I knew he was a ladies man. You know the one: Dashing, attractive with a strong temper and a brooding, unpredictable temperament. The man of mystery that all ladies ask about.

He was faithful to one woman, my grandmother, until the day she died. Their relationship was a war between personalities, that explosive combination of friction and passion that made it one of the strongest bonds I have ever seen.
He mourned her until the day he died. Whenever I visited, the discussion eventually drifted around to his Nettie. That distant look came over his failing blue eyes, the panorama of memory clearly playing on his face.

My grandfather and I shared one thing: The powerful mood swings that were fueled by the same catastrophic failure of our brains to handle the world in a reasonable way.

I found peace through medication. Grandpa started with the numbing power of rye to help take the edge of his mental anguish. And when he was forced to make a choice between the drink and his life, he chose his life and left the drink behind.

He took the restless energy that drove him to drink and channeled it into the furniture he restored.

People from far and wide brought him pieces that were lost, beaten, destroyed. In his hands, their inner beauty was exposed.

Each piece of furniture was a piece of his life that he was atoning for. A mistake that he was trying to repair. A memory he was sharing. Those memories are scattered now, among family, friends, strangers. And with each memory shared, he ensured that he would live on.

His best gift to me was to help me realize that the mistakes of youth can be restored, repaired, but memory reminds us that they can never be undone.

I miss you grandpa. Travel in peace.

William A. Kinnear – 1919-2009.

Crowsnest Pass: Memories in my blood

It’s the places that you go when you’re a child that stay with you for your whole life.
My grandparents lived their entire lives in the Crowsnest Pass. This narrow, sometimes forgotten section of the Rockies emptied itself of its coal to feed the engines of Canada and the world for more than a hundred years.

My grandfathers, and my great-grandfathers, all gave their lives to the dirty work of ripping this black gold from the bowels of the earth. Their bodies showed the scars of a life lived in darkness, straining to pull themselves through another day.

When it got to much, they drank.

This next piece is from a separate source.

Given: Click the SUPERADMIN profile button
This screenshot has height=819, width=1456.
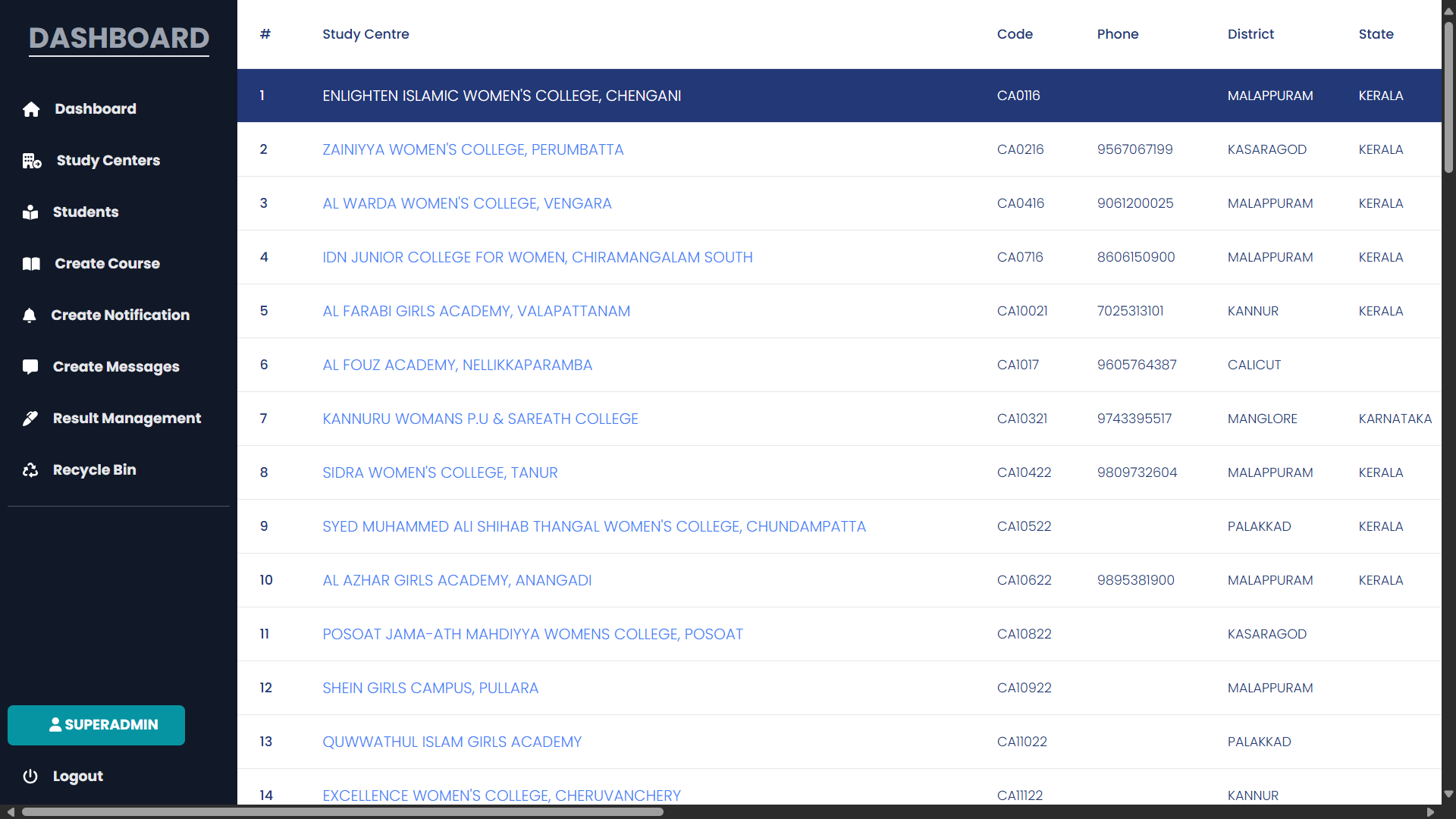Looking at the screenshot, I should point(96,725).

They fought. They dreamed. Some escaped, some took their own lives, many just survived.

The Alberta side of the Pass — no one who has spent any time in the area ever uses “Crowsnest Pass” — is slowly dying. The generation who mined underground is dying away. The next generation, and the one after them, has taken to tearing the tops off mountains in BC.

Or they just left, like my parents did. They empty carcasses of a life abandoned for economics are still there.

I was back there this summer for the first time since 1999. It has come a long way, but their is an aura, a feeling that the end is near. All the money from Calgary can’t save them. The old, independent life, the hardened bitterness, the brutal economics of coal that bred a people that accepted all into the brotherhood of the black gold, is gone.

There was a bluff outside the Pass community of Coleman, full of what the locals called “black diamonds”. I’m not sure if it was jet (made from extra compression on some of the coal deposits), or obsidian (from the volcanic activity that dominated the area in previous epochs). Sometimes, if the light was right, you could see the light reflecting off the pieces showing through the bluff.

Then, about 15 years ago, in order to straighten the highway and let more huge trailer trucks roar through Coleman on their way to the rest of the world, the bluff was blown away.

Sometimes, in the rush of time, the memories in our blood get blown away, each individual event glistening in the sun one last time, before being scooped up and swept away.